Research Project Title
Audiovisual Speech Recognition: Data Collection and Feature Extraction
in Automotive Environment
Principal Investigators
Mark Hasegawa-Johnson
Thomas Huang
Stephen Levinson
Unit # 19
Project Overview
This project experiments with audiovisual speech recognition using a multisensory visor-mounted array composed of two microphones and a video camera. We will acquire data in realistic environments, develop and apply robust audiovisual feature extraction algorithms, and test the resulting features by training and testing small-vocabulary speech recognition models.

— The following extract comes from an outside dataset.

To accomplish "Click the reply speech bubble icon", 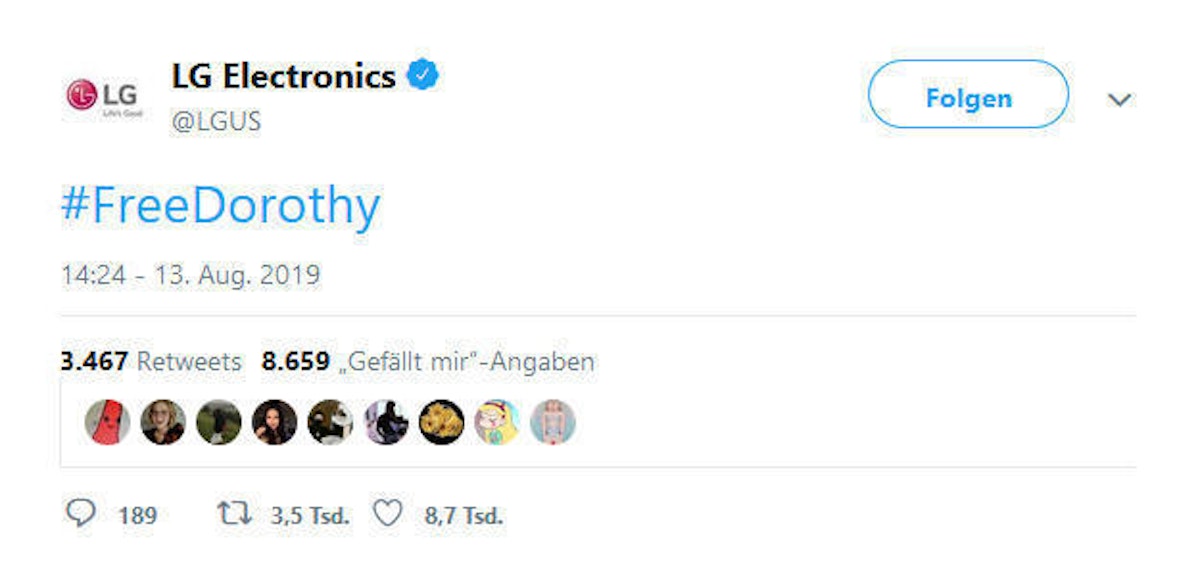I will [x=81, y=515].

Audio-video recordings of speech will be acquired in realistic noise conditions: engine idling, windows closed at 35mph, windows open at 35mph, windows closed at 65mph, windows open at 65mph. This data will then be used to develop and apply algorithms for robust audiovisual feature extraction. In particular, graduate research assistants working on this research will focus on two problems: (1) Accurate visual tracking of the face and extraction of lip features; and, (2) Extraction of an accurate audio speech recognition feature stream from the two-microphone array. Extracted audiovisual features will be used to train and test four small-vocabulary speech recognizers: two binaural (two-microphone) audiovisual speech recognizers (with different recognition architectures), one binaural audio-only recognizer, and one monaural audio-only recognizer.
The objective of this research is to demonstrate that word error rate (WER)
of a binaural audiovisual recognizer is much lower than WER of a monaural
audio-only recognizer under typical automotive test conditions.